Одна комната, где занялся матрас, выгорела сильно: стены чёрные, койка обуглилась, потолок грозил обвалиться. Коридор и соседняя палата пострадали меньше — копоть, треснувшая штукатурка у одной стены, запах дыма. Крыша, мокрая от сентябрьских дождей, всё же прогорела в двух местах, и через дыры теперь капала вода. Аглая, с красными от бессонницы глазами, скребла пол, пытаясь отмыть сажу, но её напевы про «Илью Муромца» звучали тише обычного.
— Как же так… Больница… Раненые… Где их теперь держать? — словно у самой себя спросила Анна. — Ремонт нужен. И очень срочно!
— Денег на ремонт нет, Анна, — сказал Артем. — Уезд на лекарства самые простые еле даёт, а доски, шифер, гвозди… Земская касса пуста. Если не починим, больных придётся в избы расселять. А это… это конец больницы.
Анна повернулась к нему, её глаза сузились, в них мелькнула решимость. Девушка поправила платок, её пальцы слегка дрожали, но голос стал твёрже.
— Иван Павлович, не отчаивайся, — сказала она. — Я попробую кое-что придумать. Есть… люди, которые могут помочь, которым это и под силу, и по карману. Дайте мне час.
— Анна, — начал он, догадавшись к чему она клонит, — не ходи к Субботину. Он…
Но она уже шагнула к тропинке. Не оглядываясь, учительница бросила:
— Я знаю, что делаю. Ждите.
* * *
Анна шла быстро, целенаправленно, к Субботину, который был в Зарном силой, причем большой.
«Как бы не самой главной», — хмуро подумала Анна, перепрыгивая через лужи.
Его деньги могли бы спасти больницу. Девушка надеялась, что ради села, ради больных, он согласится помочь. Ведь и сам туда порой ходит, и работников своих отправляет.

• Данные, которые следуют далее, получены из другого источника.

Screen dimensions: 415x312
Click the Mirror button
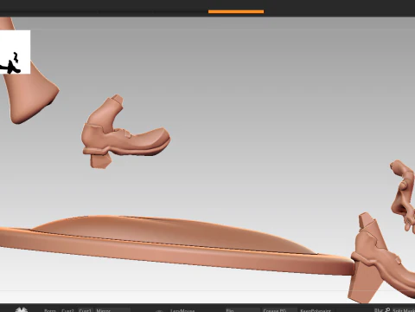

Конечно, не хотелось просить у него помощи. И вечера в школе, беседы и запрещенная литература, которую они читали в кружке, способствовали этому отторжению и даже некоторой брезгливости к этому человеку. Но ради больницы, ради Ивана Павловича… Она готова была идти к кулаку на поклон.
Субботина искать следовало в такой час только в одном месте — в трактире. И Анна пошла туда.
Кулак сидел за стойкой, его лицо, обычно румяное, теперь было бледным, с багровыми пятнами. Глаза, налитые кровью, горели злобой, а руки дрожали, сжимая стакан с мутной жидкостью. Анна невольно удивилась его преображению. Он как будто заболел.